AUGUSTA, Maine — AUGUSTA — A proposal to seek voter approval this November for casinos in Oxford and Washington counties and table games at Hollywood Slots in Bangor survived its first critical vote in the Legislature on Wednesday.

But the fate of the latest effort to bring gambling to eastern Maine remains uncertain as lawmakers — some with different objectives — seek to hammer out a deal before the Legislature adjourns, potentially as early as next week.

After roughly an hour of debate, House lawmakers voted against placing a question on the November ballot dealing only with a resort casino proposed for Oxford County.

That vote kept hopes alive among Passamaquoddy tribal leaders and Hollywood Slots officials that they can secure a place on the ballot for a broader measure.

The “competing measure” would authorize not only the Oxford proposal but also a Washington County casino and the addition of table games in Bangor. Voters then would have three choices: the stand-alone Oxford proposal, a 3-pronged competing measure or no expansion of gambling anywhere in Maine this year.

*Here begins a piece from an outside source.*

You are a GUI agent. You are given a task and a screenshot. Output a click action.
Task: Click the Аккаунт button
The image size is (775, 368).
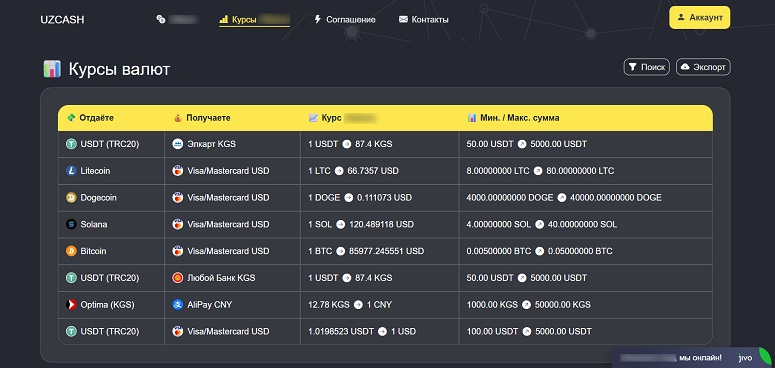(699, 17)
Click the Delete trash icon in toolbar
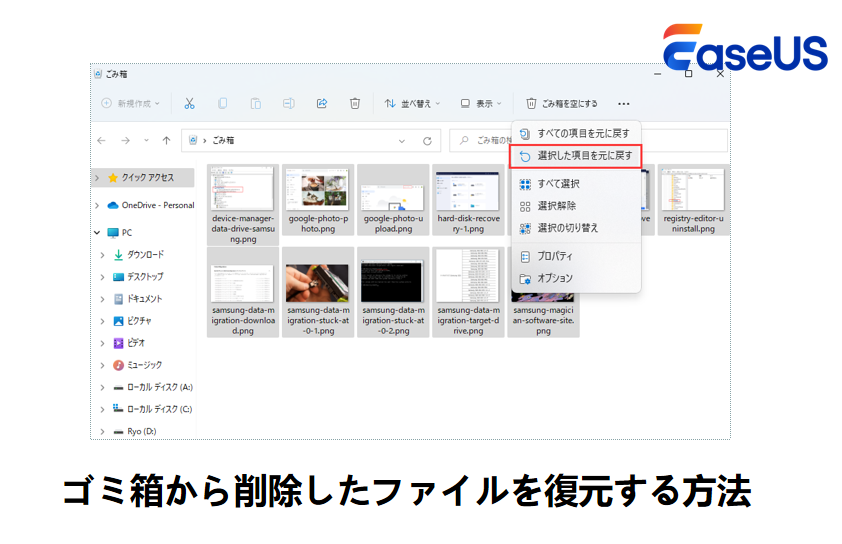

Rep. Stacey Allen Fitts, R-Pittsfield, told his House colleagues that he believes the competing measure could avoid the regionalism that has doomed several other gambling ballot initiatives. Fitts also noted that the company behind the original Oxford casino plan, Black Bear Entertainment, is supportive of the three-part competing measure.

“This proposal would afford the state of Maine the opportunity to consider this on a statewide basis rather than pitting one region against another,” said Fitts, who helped develop the alternative ballot question.

But other lawmakers, including some from the Bangor area, are preparing their own alternative, competing proposals. With legislative leaders hoping to wrap up the session by the middle of next week, there isn’t much time left for supporters to work out a deal amenable to both the House and the more gambling-wary Senate.

“We’ll see,” commented Gov. Bill Nicholas with the Passamaquoddy Tribe’s Indian Township reservation.

The Legal and Veterans’ Affairs Committee voted 9-4 two weeks ago to put only the Oxford County referendum question on the November ballot.

During House debate Wednesday, Waterville Democratic Rep. Pamela Jabar Trinward, the co-chairwoman of the committee, said the majority of members felt the 3-part proposal was introduced too late in the legislative session.

“The committee felt very pressured and didn’t feel that we had enough time to work the competing measure,” Trinward said.

Other lawmakers argued that the Legislature should not add another question to the June ballot out of respect for the 105,000 Mainers who signed petitions forcing a statewide vote only on the Oxford County casino.

But those arguments fell short. Lawmakers voted 81-69 to open the door for consideration of amendments and competing measures.

Rep. Donald Soctomah, the Passamaquoddy tribal representative to the Legislature, argued that the Oxford-only proposal was too restrictive.

“The legislation would deny the rights for Eastern Maine or any other part of Maine to have a gaming facility,” Soctomah said. “Each year the Maine tribes are told to wait another year, and we’ll try to keep working on this. I would ask you to look at the bigger picture on this and to give people an option.”

There is work occurring behind the scenes to ensure that the 3-part competing measure isn’t the only option presented to the Legislature, however.

Rep. Jim Martin, D-Orono, is working on a ballot proposal to authorize a 2-year pilot project allowing table games at Hollywood Slots as well as 50 slot machines each for the Passamaquoddy Tribe and the Penobscot Nation. That would allow the state to study the issues surrounding a casino and adopt regulations, he said.

Martin’s proposal would not include a casino in Oxford.

Peter Martin, spokesman for Black Bear Entertainment, predicted that creating a situation where voters have to choose between a western Maine casino and gambling on tribal lands could create unnecessary tensions and lead to neither area winning at the polls.

“I think that would set back tribal relations in the state many, many years,” Peter Martin said.

But Rep. Martin, who is no relation to Black Bear Entertainment’s Martin, said he merely wants to slow down the process and give people a “policy choice.”

“My intention has not been to create a regional divide at all, but instead to create a real policy option for the people of Maine,” Martin said. “The full-blown proposal of three casinos is not a good option.”

The House could consider the amendments and competing proposals later this week. It is unclear how the measures will be received in the Senate, however.